Server shipments and the average selling price of servers soared in the third quarter of 2010. The latest numbers from Gartner paint a rosy picture for server vendors, with global shipments up 14.2 percent year-over-year while revenues were up 15.3 percent. IDC was a shade more Grinch-like, reporting a 13.2 percent revenue increase, to $11.8 billion, on a 13.1 percent increase in shipments. The only gloom in the report was related to Oracle, as its server business (essentially Sun) lost market share.
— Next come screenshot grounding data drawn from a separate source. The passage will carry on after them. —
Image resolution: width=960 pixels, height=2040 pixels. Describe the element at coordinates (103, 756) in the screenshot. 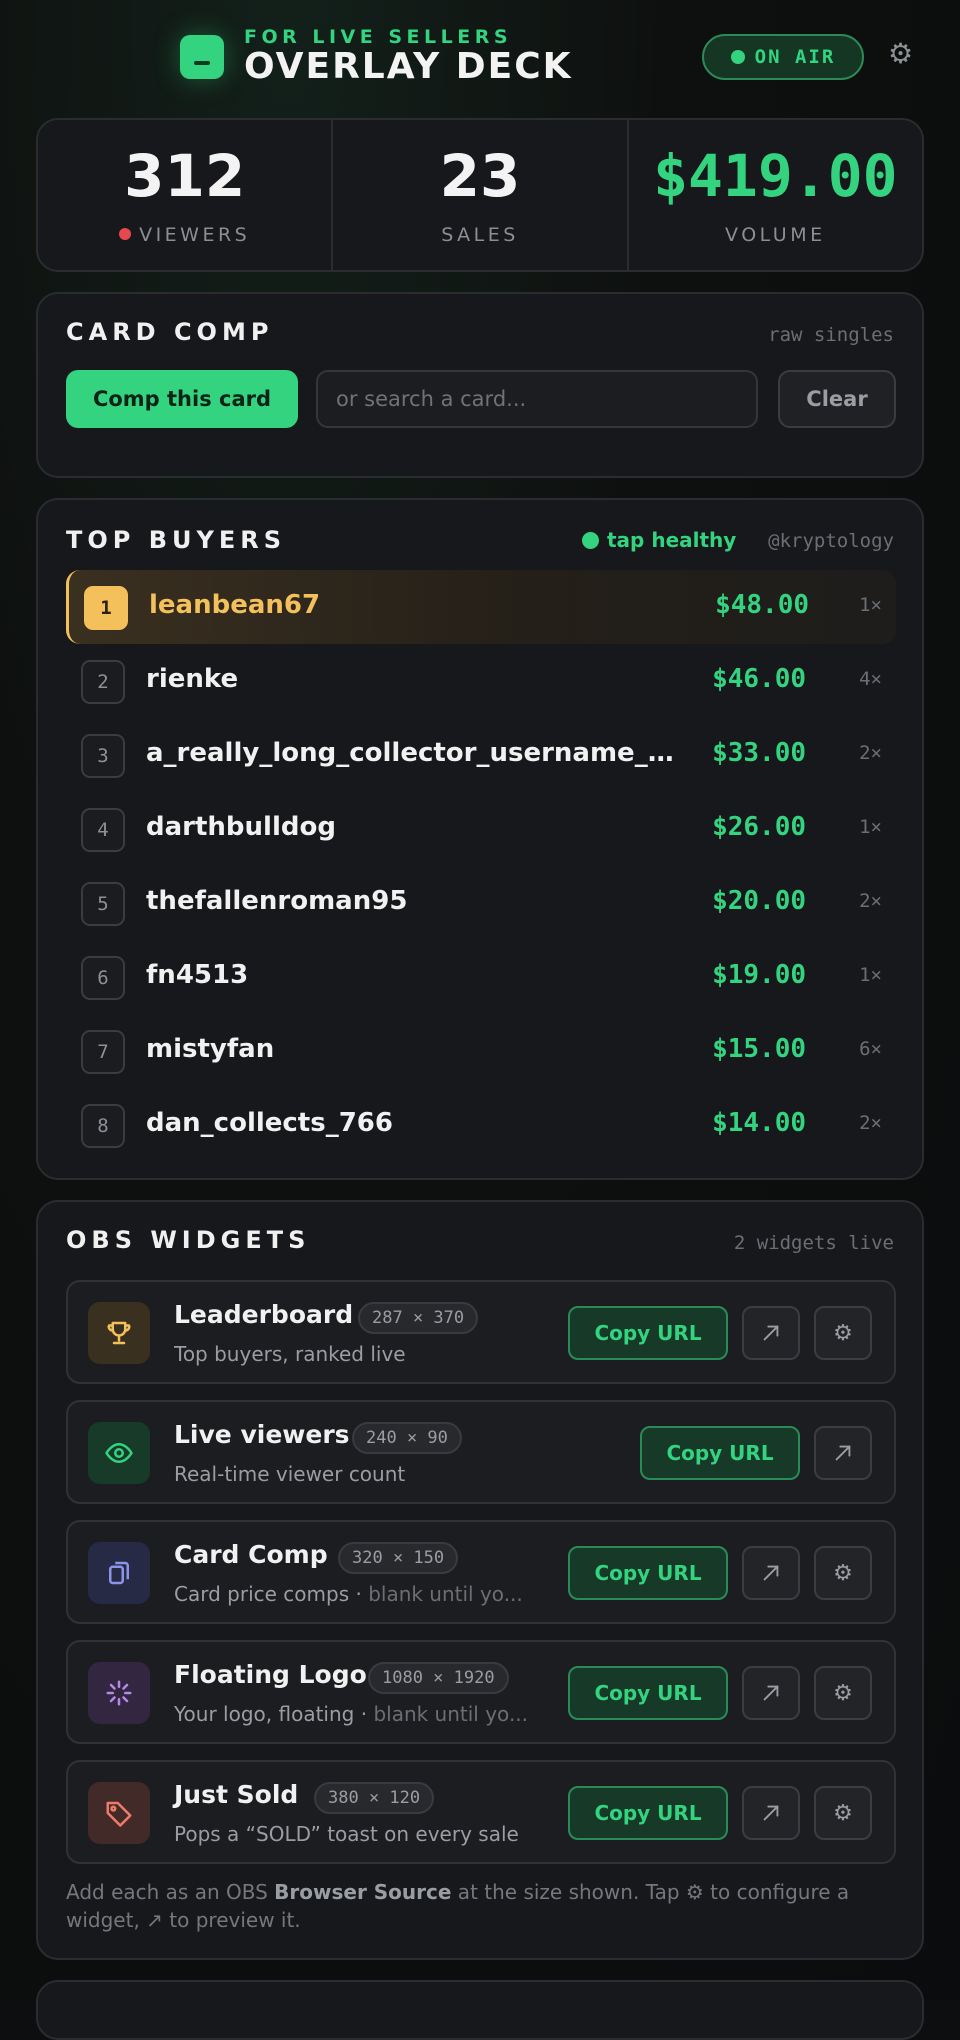

I see `buyer-rank: 3` at that location.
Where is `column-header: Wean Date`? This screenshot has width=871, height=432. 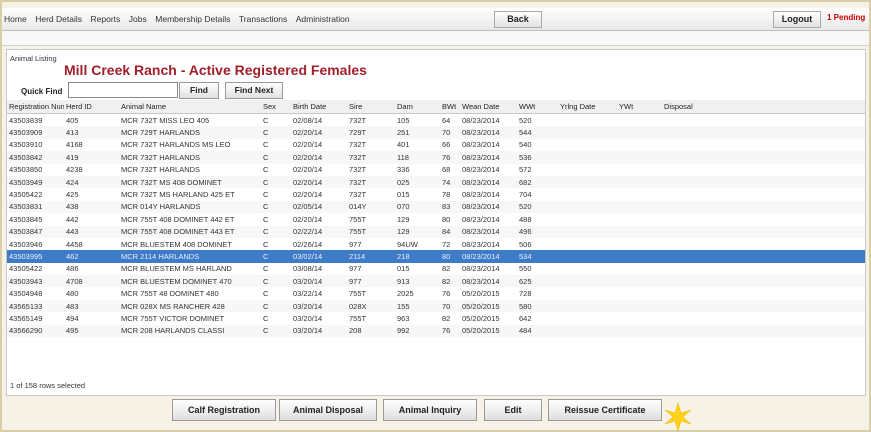 column-header: Wean Date is located at coordinates (488, 107).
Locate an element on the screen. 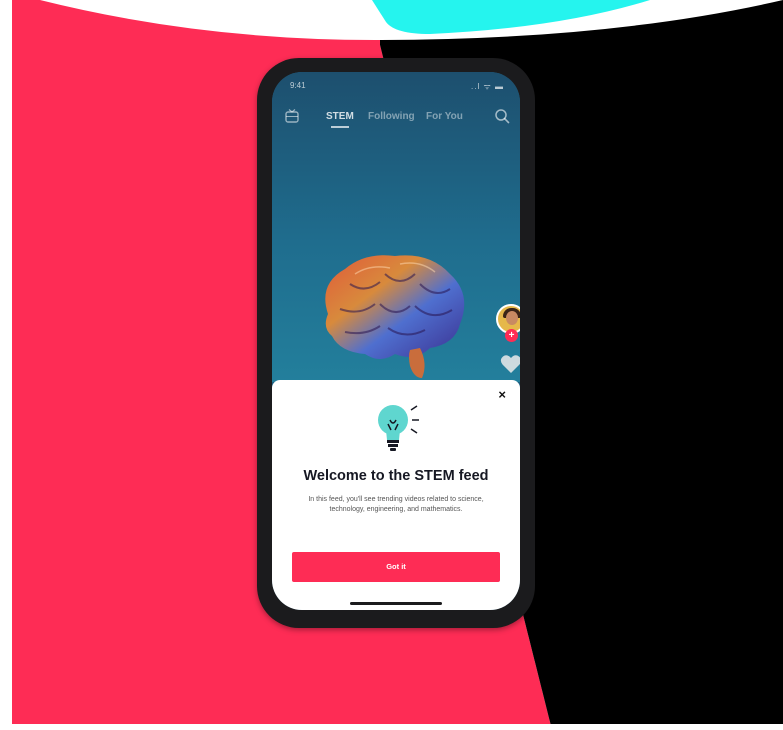 Image resolution: width=783 pixels, height=730 pixels. status-time: 9:41 is located at coordinates (298, 86).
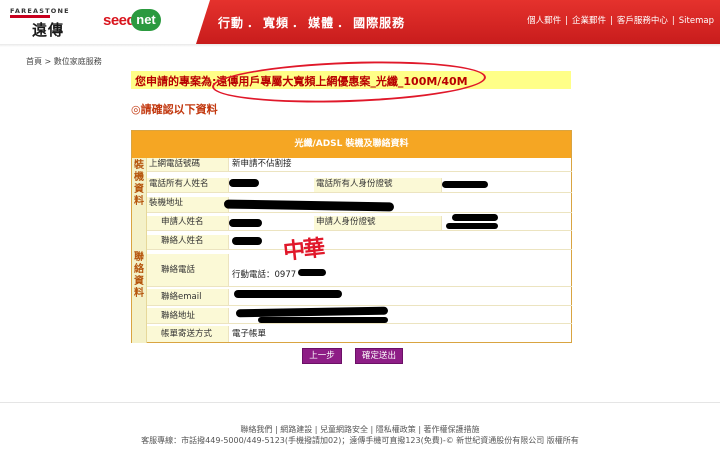 Image resolution: width=720 pixels, height=451 pixels. What do you see at coordinates (250, 334) in the screenshot?
I see `value-billing: 電子帳單` at bounding box center [250, 334].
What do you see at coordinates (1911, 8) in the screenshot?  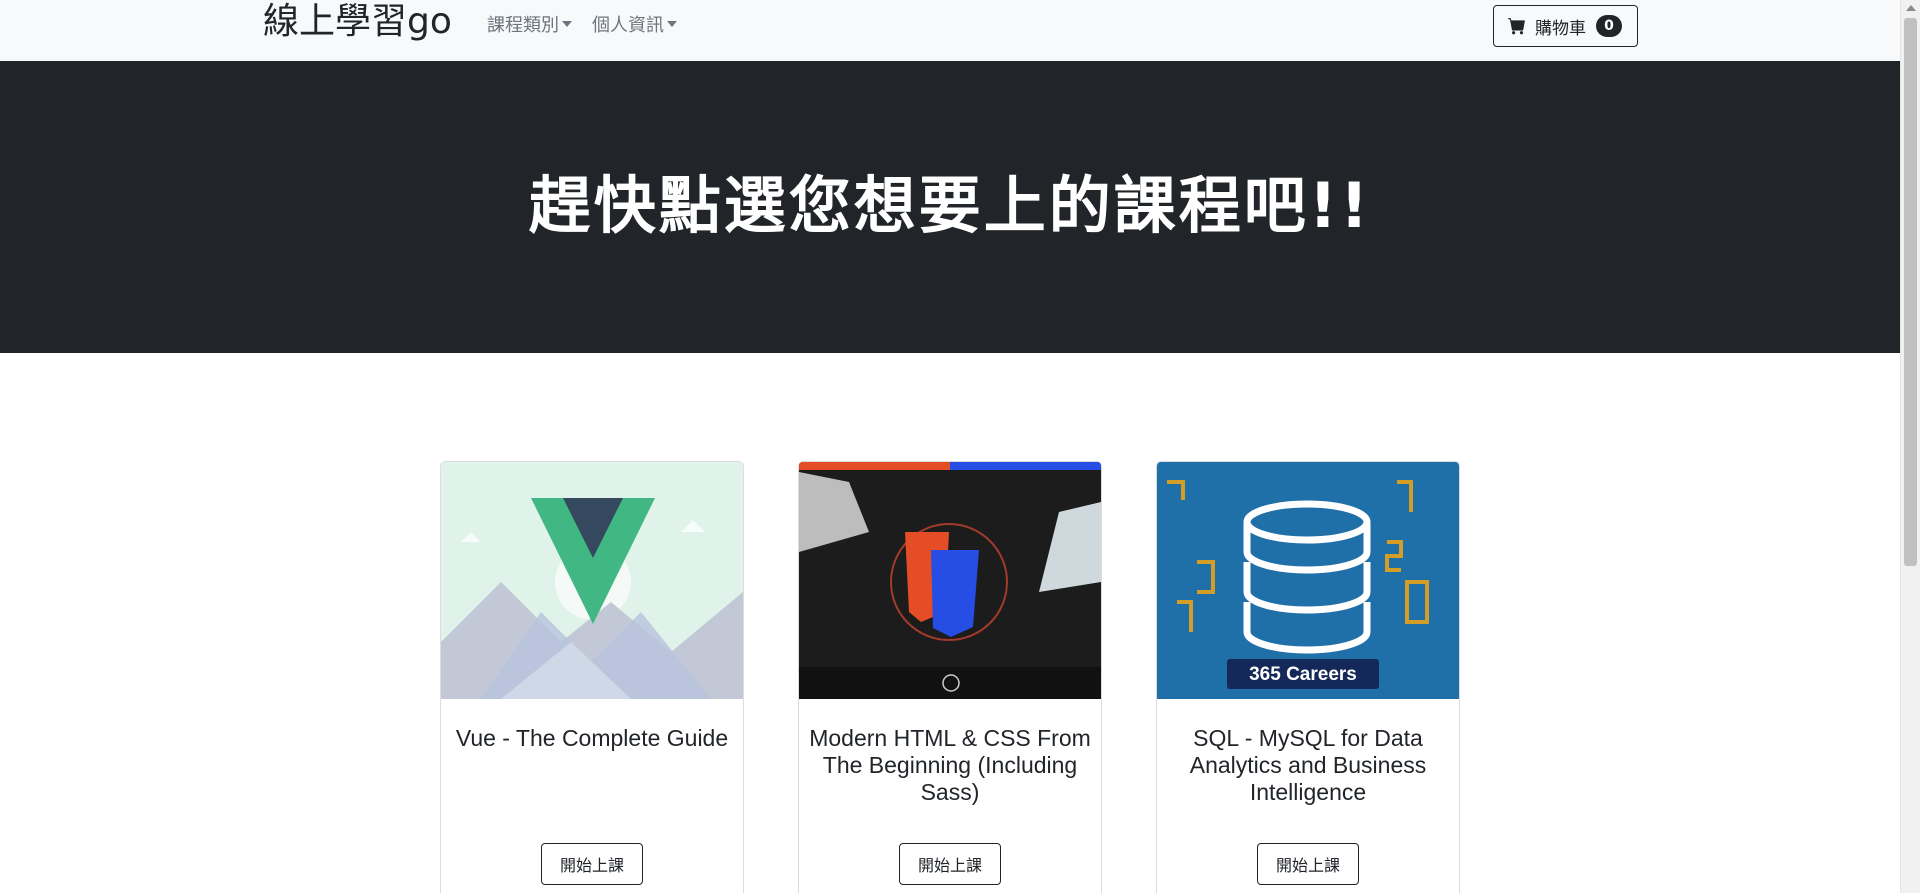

The market's main driver was x86-based servers, says Gartner. The revenue for this category was up 29.5 percent, on a 14.9 percent increase in unit shipments. The increase in average selling price was attributed to the need for more robust server configurations to accommodate virtualization. While RISC/Itanium Unix servers continued their downward path, with drops of 10.1 percent in shipments and 9.5 percent in vendor revenue, the "other CPU" category, mainly mainframes, grew revenues by 9.9 percent. 

Gartner reports that HP nosed out IBM for top spot in revenues, $3.94 billion versus $3.71 billion, to join its shipment domination (32.6 percent over second-place Dell at 22.9 percent). Dell, Fujitsu, and Oracle held down the next three revenue spots, with the big five accounting for almost 88 percent of the total market. Oracle was the only vendor that did not benefit in this market, retreating 2.6 percent. Unlike the previous two quarters, in the third quarter rack-optimized servers (23.7 percent in shipments, 31.2 percent in revenue) outpaced blade servers (7 percent in shipments, 26 percent in revenue). 

IDC's numbers showed a significant year-on-year increase in midrange servers, up 19.8 percent, but showed that demand for high-end enterprise systems remained soft, with revenue down 10.4 percent. While IDC also reported dismal results for the Unix platform, it expects the recovery to extend to Unix platforms in the fourth quarter. 

IDC says the third-quarter data shows that unit shipments in the midrange Unix server segment ($25,000 to $250,000) increased year over year, as did revenue, likely the result of workload consolidation from aging Unix servers and of IT build-outs for telco, banking, and government infrastructure in fast-growing economies worldwide.